知人や親戚から「ゴミ屋敷」と呼ばれているというマンションに住む、63歳バツイチ女性。「好きな時に好きなものを食べ、大好きなドラマ『相棒』の再放送を観て、夜は赤ワインを飲みながらバラエティ番組で大笑い」というパラダイスのような生活を送っていた彼女が、結婚相談所経由の恋人を得て、汚部屋生活が一転……かと思いきや、「ありのままの私を見せたい」と汚部屋のまま恋人を招待、絶句されるというブラックコメディのような実話が紹介されています。この人のすごいところは、招待した日の夕飯がカップラーメンとカップうどんだったというところ。もはや汚部屋か汚部屋じゃないかはあまり関係なさそう。その後、恋人とは音信不通になったものの、汚部屋を見直すどころか「キノコやゴキブリにだけは出くわさないように注意して、これからも前向きに過ごしていくぞ!」と謎のポジティブ発言で締めくくっていました。

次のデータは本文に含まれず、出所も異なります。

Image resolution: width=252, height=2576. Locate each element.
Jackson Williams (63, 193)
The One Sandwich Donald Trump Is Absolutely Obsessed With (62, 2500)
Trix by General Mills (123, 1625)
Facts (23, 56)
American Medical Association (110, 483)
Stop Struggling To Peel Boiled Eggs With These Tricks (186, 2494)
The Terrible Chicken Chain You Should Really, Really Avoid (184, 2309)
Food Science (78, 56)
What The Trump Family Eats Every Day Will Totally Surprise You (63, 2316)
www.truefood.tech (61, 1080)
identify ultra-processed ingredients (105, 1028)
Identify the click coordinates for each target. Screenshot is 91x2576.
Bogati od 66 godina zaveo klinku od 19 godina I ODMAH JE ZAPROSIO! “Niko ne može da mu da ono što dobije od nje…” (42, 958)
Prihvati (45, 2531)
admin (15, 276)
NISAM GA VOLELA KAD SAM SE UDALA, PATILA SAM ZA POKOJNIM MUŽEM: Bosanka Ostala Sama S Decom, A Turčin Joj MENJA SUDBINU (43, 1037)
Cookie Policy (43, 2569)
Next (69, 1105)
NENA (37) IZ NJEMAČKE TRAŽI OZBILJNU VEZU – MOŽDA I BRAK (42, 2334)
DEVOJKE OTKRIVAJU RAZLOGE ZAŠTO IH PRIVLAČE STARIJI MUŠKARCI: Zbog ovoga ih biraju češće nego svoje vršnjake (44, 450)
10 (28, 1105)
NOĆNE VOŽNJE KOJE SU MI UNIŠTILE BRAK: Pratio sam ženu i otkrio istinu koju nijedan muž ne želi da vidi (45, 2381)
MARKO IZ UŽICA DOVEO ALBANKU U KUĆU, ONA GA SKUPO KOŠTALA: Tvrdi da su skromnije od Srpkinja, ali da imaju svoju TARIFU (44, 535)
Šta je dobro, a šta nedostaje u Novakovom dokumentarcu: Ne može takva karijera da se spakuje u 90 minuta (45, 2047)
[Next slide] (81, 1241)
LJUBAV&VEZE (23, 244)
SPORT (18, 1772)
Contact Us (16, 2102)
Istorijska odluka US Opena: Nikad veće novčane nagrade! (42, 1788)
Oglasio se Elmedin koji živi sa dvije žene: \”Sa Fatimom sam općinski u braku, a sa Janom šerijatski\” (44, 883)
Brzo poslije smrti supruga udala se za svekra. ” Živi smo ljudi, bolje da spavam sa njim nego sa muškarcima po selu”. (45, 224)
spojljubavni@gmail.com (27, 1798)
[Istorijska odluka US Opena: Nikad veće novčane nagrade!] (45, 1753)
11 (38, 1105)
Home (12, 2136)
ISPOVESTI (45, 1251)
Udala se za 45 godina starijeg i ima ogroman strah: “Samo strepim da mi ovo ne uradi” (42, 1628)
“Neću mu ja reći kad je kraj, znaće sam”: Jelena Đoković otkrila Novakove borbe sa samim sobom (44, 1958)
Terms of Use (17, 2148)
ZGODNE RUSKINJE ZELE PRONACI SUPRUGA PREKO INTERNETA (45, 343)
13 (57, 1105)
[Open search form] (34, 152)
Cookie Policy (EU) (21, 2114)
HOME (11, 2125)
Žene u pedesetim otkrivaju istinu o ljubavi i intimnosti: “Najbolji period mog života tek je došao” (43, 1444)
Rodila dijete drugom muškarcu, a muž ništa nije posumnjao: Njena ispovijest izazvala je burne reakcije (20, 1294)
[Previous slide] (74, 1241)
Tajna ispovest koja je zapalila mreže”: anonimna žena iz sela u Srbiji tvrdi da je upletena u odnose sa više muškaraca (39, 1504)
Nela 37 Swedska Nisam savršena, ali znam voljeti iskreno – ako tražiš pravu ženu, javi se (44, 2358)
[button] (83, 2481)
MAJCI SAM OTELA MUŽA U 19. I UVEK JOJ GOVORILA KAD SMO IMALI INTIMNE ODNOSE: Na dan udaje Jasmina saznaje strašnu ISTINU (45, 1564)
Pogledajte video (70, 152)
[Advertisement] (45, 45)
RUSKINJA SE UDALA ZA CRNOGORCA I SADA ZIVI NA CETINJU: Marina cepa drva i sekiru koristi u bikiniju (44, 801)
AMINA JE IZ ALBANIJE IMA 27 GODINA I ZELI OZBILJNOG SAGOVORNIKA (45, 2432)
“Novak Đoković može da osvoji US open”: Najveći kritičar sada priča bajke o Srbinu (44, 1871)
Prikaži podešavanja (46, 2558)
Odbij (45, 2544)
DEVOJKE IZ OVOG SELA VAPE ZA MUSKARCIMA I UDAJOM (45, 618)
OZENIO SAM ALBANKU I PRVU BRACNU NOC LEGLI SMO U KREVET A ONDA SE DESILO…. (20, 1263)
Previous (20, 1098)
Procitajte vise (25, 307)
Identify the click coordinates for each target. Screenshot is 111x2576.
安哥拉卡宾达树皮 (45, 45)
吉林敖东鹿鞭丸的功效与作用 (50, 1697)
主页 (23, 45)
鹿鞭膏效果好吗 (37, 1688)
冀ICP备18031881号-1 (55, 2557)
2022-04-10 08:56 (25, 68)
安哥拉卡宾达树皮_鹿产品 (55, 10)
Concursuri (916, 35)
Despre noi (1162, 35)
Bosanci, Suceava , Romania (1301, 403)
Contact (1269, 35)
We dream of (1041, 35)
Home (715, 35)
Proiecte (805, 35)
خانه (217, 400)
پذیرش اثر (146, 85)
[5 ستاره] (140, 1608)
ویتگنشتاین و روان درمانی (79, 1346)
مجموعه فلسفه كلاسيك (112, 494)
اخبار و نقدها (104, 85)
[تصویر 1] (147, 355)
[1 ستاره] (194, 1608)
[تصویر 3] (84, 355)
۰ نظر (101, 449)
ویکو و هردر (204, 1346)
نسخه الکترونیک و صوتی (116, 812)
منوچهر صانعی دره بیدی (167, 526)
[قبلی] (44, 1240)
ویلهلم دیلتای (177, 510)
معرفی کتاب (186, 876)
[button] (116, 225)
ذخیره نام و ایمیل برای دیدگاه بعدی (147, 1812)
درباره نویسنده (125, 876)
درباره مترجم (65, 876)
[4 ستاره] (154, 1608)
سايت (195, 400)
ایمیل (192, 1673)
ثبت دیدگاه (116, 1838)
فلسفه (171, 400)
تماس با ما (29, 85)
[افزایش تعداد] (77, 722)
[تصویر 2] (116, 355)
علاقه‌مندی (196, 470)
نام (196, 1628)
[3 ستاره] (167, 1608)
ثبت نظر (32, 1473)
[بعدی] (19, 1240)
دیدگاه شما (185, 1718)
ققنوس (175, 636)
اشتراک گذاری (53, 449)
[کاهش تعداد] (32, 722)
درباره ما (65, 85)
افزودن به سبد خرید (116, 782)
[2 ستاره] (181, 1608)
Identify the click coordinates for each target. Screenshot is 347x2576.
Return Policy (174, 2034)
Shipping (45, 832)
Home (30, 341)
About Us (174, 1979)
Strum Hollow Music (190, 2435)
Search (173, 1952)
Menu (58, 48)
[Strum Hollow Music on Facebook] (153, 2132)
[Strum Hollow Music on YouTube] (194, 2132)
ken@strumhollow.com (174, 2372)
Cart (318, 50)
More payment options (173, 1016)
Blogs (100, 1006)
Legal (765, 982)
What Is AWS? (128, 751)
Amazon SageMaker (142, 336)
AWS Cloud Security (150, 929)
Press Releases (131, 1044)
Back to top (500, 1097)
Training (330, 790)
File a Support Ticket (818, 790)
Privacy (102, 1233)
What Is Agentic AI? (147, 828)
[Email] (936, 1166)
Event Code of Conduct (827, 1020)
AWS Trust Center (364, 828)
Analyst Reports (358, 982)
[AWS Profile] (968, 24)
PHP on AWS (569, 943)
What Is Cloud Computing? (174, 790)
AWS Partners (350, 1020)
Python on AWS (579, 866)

そのほか、お嬢様育ちの片付けられない母親に育てられたばかりに、自分も片付けられない女になってしまったという女性。彼女もまた「他人に迷惑をかけていないのだからいいじゃないか。自分が建てた家だ。どう使ったところで、文句を言われる筋合いじゃない」とスーパー逆ギレ気味に開き直っています。
千秋やIKKOから見たら、この2人は「気がよどんでいて」「頭の中が散らかってる」のでしょうが、タイトルにもあるように「汚部屋ですが、何か?」なんですよね。『相棒』好き汚部屋女性の恋人は、結婚経験ナシ60年以上実家暮らしというのですから、女性に対する妙な妄想を叩き壊してもらえて良かったんじゃないですかね。その後、女性不信に陥ってる可能性もありますが……。
物を捨てられない、物を捨てずにはいられない、どちらも極端に触れてしまえば同じ病。夫キライも婚外恋愛特集もセックスネタもそうですが、「婦人公論」を読んで常に思うのは、「ちょうどいい」ラインの絶望的な遠さ。出てくる人出てくるネタ振り切れてるので、自分の凡庸さがたまらなく愛おしくなりますよ。そんなこんなで今号の大掃除特集からは「“そこそこ”こそ最善」という裏メッセージを勝手に受け取った次第です。